Je retins un grognement d'impatience, et mon regard aussi froid que la glace suffit à le faire taire. Un frisson de dégoût me parcourut, car je sus à ce moment que mon regard était le même que celui avec lequel Mère me regardait depuis aussi longtemps que je me souvienne.

— Relevez-vous, je ne vous ferai rien. Je ne maltraite ou ne tue pas les gens pour une simple faute dont ils peuvent se faire pardonner. Sauf si c'est vraiment ce que vous souhaitez, lui fis-je avec un sourire carnassier que seul lui put voir. Nous les Chasseurs avons le don de la justice et de la protection. Et non de la tyrannie et de l'extermination. En revanche, je n'ai aucune patience, alors si vous le voulez bien, cette fois, j'aimerais terminer cette interview au plus vite.

*

Après avoir passé dix minutes à répondre à ses questions, toutes plus inutiles et barbantes que les autres, je pris enfin congé. Un bruit lourd retint mon attention au moment d'attraper la poignée. Le journaliste gisait au sol, évanoui, sa chemise trempée de sueur collant à son corps. Je retins un gloussement et passai les portes, puis le couloir afin de retourner dans la salle.

Les marmonnements et les chuchotements s'éteignirent et tous les regards se braquèrent dans ma direction. Mon apparition ne retint pas longtemps leur attention et de nouveaux murmures retentirent. Près de moi, j'entendis quelqu'un murmurer discrètement :

— J'ai entendu dire d'un serviteur que Creighton Strige avait été installé dans une salle, il serait tombé pendant l'interview la tête la première sur le sol, le corps tout raide.

Elles rirent sous cape derrière leur verre de cristal.

— Il a sûrement bien trop bu d'Aïféa ou... de sang, gloussa de nouveau l'une d'elles.

— Il n'est pas très différent de son père tout compte fait, railla la blonde.

— Je me rappelle bien le dernier tournoi en date, son père était si soûl de sang ou d'autre chose d'ailleurs, que son adversaire n'a même pas eu besoin de se servir de ses poings. Quelle honte !

Elles se mirent à glousser plus fort et en passant devant elles, je mordis l'intérieur de la joue pour ne pas sourire de satisfaction. Le quelconque remord que j'avais pu ressentir disparu en un instant, car cela valait la peine d'entendre ces ragots.

Bien fait pour lui ! Le poison devrait le garder tétanisé un moment encore.

Je sentis le regard inquisiteur de Père au fond de la salle. D'un hochement de tête, je l'avertis que tout s'était déroulé parfaitement, avant de me diriger vers le bar.

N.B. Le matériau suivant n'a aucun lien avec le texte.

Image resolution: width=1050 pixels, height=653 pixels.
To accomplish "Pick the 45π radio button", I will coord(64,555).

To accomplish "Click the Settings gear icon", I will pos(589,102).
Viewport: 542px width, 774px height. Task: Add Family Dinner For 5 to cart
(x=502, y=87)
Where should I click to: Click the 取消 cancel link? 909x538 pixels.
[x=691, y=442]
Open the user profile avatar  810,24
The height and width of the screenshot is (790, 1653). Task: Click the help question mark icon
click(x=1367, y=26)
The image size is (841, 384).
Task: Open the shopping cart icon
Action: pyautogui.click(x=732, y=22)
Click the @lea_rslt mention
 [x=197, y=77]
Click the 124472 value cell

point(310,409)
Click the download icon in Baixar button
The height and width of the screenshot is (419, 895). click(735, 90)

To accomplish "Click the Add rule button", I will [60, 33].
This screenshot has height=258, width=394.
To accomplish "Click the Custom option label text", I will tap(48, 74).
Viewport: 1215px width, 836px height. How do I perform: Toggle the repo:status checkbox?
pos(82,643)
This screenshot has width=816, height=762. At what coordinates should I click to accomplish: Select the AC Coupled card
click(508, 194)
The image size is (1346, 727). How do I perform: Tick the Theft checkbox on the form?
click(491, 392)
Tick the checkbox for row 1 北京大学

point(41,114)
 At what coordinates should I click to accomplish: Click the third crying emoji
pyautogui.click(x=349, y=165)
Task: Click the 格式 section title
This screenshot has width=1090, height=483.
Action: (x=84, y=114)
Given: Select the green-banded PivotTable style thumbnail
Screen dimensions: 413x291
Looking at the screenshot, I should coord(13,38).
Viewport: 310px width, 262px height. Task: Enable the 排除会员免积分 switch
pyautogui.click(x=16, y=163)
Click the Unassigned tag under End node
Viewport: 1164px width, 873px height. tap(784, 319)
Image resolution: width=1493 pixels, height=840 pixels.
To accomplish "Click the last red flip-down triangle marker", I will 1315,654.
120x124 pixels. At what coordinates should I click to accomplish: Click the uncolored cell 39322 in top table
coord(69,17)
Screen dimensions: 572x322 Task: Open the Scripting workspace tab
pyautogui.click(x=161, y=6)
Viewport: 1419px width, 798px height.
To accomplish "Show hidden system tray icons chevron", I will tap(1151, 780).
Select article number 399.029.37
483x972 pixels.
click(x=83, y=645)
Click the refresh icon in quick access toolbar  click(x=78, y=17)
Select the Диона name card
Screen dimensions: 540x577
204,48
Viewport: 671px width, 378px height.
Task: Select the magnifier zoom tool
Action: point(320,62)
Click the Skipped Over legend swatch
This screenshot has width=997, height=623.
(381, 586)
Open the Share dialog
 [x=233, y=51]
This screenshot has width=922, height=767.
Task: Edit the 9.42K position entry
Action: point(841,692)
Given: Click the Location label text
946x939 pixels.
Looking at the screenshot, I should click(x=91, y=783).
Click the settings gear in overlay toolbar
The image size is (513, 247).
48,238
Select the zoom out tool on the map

Dans l'ombre d'une colonne, un Chasseur me fit signe. Tout en le rejoignant, je déployai mon pouvoir afin de n'être entendue de personne d'autre.

— Qu'y a-t-il Léone ? As-tu découvert quelque chose ?

— Je suis resté dans l'ombre afin de surveiller le Démon comme demandé, Votre Altesse.

Mon regard se posa instinctivement vers l'intéressé, qui à l'évidence m'avait suivi avec attention depuis un moment. Me surveille-t-il ?

— Qu'as-tu appris ? l'interrogeai-je en me détournant du Démon.

— Il sera ce soir dans son club.

— T'a-t-il remarqué ?

— Non, je ne pense pas. Je me cachais dans l'ombre des murs en masquant ma présence, mais étant donné que nous ne savons rien de ses compétences, il vaut mieux ne pas négliger la possibilité qu'il le sache.

— Je vois. Assure-toi de préparer tout ce qu'il me faut pour m'y emmener dès qu'il partira de cette soirée. Je veux une discrétion hors pair. Pas d'autres gardes, seulement toi.

— Que dois-je faire pour notre Roi ? Et pour les gardes assignés à votre sécurité ?

— Informe-les que je suis en mission et dis-leur de rentrer au domaine. Et pour notre Roi, repris-je après une minute de réflexion, informe-le simplement que je commence ma mission. Mais ne le préviens qu'à la dernière minute, juste avant que nous sortions. Je ne veux pas que l'on remarque mon absence plus tôt que nécessaire. Une dernière chose Léone, je ne veux aucun Chasseur sur place. Pas même ceux qui souhaitent s'amuser dans ce club. Personne ne doit être informé de ma venue.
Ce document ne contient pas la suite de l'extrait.